At first glance Genoa is all about the past grandeur and the five-century decline, its heart comprising the famously ill-reputed bassi, a labyrinth of tiny streets and alleyways that you’re supposed to enter at your own risk.


I didn’t have any trouble but recorded some of the graffiti.


Why do we burn, why do we destroy?
Because we are goods, and we don’t like it at all


May fear switch sides (the word campo, in silver paint, is invisible in the photo)


A sky this dark cannot clear up without a storm


The world burns
Lou Reede (sic)


This can either mean ‘Fear love’ or ‘You fear love’.


Don’t vote: drink!


A tobacconist's sign stood out.


More colour. Fridge magnets outside a newsstand.


A gryphon, the symbol of the city.


One for my collection of statues of Garibaldi.


In Nervi, the gates of Eden.


And a poster for the same hotel, at the wonderful little Museum known as the Wolfsonian.


On the passeggiata, where every ten metres there’s a plaque commemorating one of the many famous writers who used to come here for inspiration and the lifestyle.


I felt that I was properly getting away then. Three more stations down the coastal railway line was Camogli, the town that in the English guidebooks is said to derive its name from the phrase ‘casa delle mogli’, therefore house or city of wives, meaning the wives of the fishermen out at sea. This likely isn’t true, but what’s the harm? Besides, the town is really beautiful, fitting of a made up poetic name, and on a Monday night in early summer it bustles quietly, just enough to make you feel that you’re not completely alone. You go out and you’re just this tourist. It was perfect.





This metallurgists’s shop opened in 1924 and if the owners aren’t there, it means they’re working somewhere else. Therefore, ‘No parking, I have to come in at all hours’.


You can’t play football here.


If taking pictures is a way of seeing, then writing is a way of thinking – and both are ways of remembering. So I look back now not just on seventeen years of travels, but also on six years of writing about them on this blog, through a series of near-identical posts grappling with the same, narrow set of issues: what constitutes presence and absence; the transmission of memory through places and objects; above all, the slow unwinding of Mum’s life and of our time together. And I realise that it helped me immeasurably to write them, and to have someone read them. So, if you're reading this: thanks.

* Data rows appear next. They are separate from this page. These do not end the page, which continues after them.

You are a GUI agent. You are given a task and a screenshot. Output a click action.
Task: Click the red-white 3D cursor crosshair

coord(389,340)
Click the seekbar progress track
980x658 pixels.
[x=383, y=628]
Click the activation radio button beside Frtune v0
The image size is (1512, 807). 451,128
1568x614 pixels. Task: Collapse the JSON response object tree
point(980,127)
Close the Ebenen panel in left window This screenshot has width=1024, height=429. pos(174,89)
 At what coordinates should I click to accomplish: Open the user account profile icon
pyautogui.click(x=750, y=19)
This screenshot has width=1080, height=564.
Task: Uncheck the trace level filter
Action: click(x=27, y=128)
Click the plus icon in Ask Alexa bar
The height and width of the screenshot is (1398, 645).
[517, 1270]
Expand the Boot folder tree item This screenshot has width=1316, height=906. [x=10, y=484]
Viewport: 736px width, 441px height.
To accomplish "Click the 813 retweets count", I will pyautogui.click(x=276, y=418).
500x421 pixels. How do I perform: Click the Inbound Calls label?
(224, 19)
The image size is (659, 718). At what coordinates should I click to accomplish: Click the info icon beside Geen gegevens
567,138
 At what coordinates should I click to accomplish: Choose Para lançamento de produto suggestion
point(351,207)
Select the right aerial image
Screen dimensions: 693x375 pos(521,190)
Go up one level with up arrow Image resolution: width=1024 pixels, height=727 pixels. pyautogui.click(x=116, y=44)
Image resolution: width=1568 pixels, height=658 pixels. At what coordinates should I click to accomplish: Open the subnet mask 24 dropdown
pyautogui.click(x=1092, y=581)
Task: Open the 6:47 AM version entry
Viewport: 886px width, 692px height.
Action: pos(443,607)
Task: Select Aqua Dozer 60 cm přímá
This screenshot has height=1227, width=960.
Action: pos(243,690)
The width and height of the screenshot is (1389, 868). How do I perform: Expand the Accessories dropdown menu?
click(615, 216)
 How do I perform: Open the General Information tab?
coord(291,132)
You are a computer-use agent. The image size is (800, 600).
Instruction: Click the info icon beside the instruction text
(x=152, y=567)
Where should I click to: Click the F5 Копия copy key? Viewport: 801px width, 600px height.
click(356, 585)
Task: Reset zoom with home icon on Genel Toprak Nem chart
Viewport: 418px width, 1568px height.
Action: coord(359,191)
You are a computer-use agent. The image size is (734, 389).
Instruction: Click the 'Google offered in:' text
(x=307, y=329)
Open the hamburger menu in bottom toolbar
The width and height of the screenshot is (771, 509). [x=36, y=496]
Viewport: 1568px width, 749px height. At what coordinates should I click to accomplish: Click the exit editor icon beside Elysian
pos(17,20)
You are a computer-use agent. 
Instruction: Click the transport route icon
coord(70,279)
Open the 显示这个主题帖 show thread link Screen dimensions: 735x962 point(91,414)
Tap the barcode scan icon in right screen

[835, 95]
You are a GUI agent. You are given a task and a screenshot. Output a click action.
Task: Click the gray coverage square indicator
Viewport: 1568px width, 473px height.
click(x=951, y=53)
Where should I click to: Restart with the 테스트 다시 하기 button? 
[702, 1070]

The next day after breakfast I embarked on the three-hour hike – through a forest and over a hill – from Camogli through to San Fruttuoso. The connection with my mother was by way of FAI, the Italian Fund for the Environment, of which she was a long-time supporter. It was FAI that rescued the abbey from its state of abandonment, in the 1980s, and thereafter it graced the cover of every one of the brochures that we got in the mail. However for complicated reasons, ultimately boiling down to how difficult it is to reach, Mum and Dad had never been to the place. Yet I knew I would find them there.






Beauty can heal you, can it not? But it was something else as well, the sense of being somewhere new yet shaped like so many other places we had visited together: the monuments that Mum and Dad had taught my sister and I to appreciate on our holidays when we were children. It was our learned behaviour, to move around the cloisters and the crypts, to read the arrangement of the stones, like amateur archaeologists. There, in the ordinary perfection of a day in early June, was my peace.

I made my way back to Camogli by boat, and then, a few days later, by a series of planes, to what I am now quite certain is my home.